The thinking world has not yet settled into the conviction that a great continental policy, preserving internal peace, and enduring for an indefinite period into the far-off future, is a possible thing. The fate of nations and empires, as revealed in history, is apparently against such an idea. Many empires have already appeared, risen to power, fallen into decay, and become dismembered, having run their course and disappeared. May it not be so with our own great confederacy of States? The authority against a great, practical, enduring political unity is respectable. May we not be fighting for an illusion? What guarantee have we in history, science, and common sense, that our Federal Union will not crumble as the empires of the past have done, and as the political prophets of Europe, casting the horoscope of nations in the shadows of their own political fragmentarism, have predicted for us? Even should the rebels South be chastised, and the Union restored for the present, have we solid reasons for believing in the permanency of our institutions? What is the warrant for our faith that American destiny comprehends the principle of American unity?

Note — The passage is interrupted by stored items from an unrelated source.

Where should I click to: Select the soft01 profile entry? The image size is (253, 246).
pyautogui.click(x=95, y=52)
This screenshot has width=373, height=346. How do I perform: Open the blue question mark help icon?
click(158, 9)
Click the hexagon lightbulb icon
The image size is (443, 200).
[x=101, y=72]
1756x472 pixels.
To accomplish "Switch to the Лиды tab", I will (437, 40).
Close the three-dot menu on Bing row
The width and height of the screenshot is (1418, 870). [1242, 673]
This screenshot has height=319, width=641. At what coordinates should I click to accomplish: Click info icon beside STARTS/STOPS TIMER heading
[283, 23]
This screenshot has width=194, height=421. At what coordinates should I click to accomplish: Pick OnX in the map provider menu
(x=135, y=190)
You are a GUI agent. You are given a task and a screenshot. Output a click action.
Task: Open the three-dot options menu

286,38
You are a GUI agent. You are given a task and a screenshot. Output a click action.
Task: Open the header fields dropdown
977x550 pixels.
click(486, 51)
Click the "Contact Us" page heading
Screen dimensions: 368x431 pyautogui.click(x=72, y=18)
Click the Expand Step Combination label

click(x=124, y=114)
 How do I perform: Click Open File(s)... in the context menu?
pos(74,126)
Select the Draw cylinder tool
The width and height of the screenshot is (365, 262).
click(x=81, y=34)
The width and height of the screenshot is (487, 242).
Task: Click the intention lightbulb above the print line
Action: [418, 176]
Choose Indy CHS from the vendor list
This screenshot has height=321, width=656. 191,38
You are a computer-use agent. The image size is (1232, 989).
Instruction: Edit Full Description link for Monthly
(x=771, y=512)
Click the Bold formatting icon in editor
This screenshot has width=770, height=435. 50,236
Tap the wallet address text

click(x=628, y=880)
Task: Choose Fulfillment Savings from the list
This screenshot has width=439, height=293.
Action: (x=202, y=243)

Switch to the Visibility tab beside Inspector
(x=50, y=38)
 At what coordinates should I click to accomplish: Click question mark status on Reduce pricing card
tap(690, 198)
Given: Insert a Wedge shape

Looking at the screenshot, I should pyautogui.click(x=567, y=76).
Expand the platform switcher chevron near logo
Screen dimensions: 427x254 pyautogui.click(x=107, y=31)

People contract habits of thought in a great measure from the nature of the institutions which surround them. Europe could think nothing but feudalism at one time; she had no conception of religion outside the Church of Rome. The Turk thinks by the standard of political absolutism and the Moslem faith. The reflections of every people are cast in the national mould; it is so the world over, and has been so in all times. Europe, or at least a very influential portion thereof, thinks that the 'balance of power' system will yet be inaugurated among the family of nations yet to spring up on this continent. Her people think balance of power, and the London Times and like organs of the existing polity write balance of power for our edification, and for the future of America. They cannot conceive that there is any other way to get along for any considerable length of time. In like manner is it concluded—keeping up the old trains of thought—that if nations once fell into fragments when shaken, they will do just so again.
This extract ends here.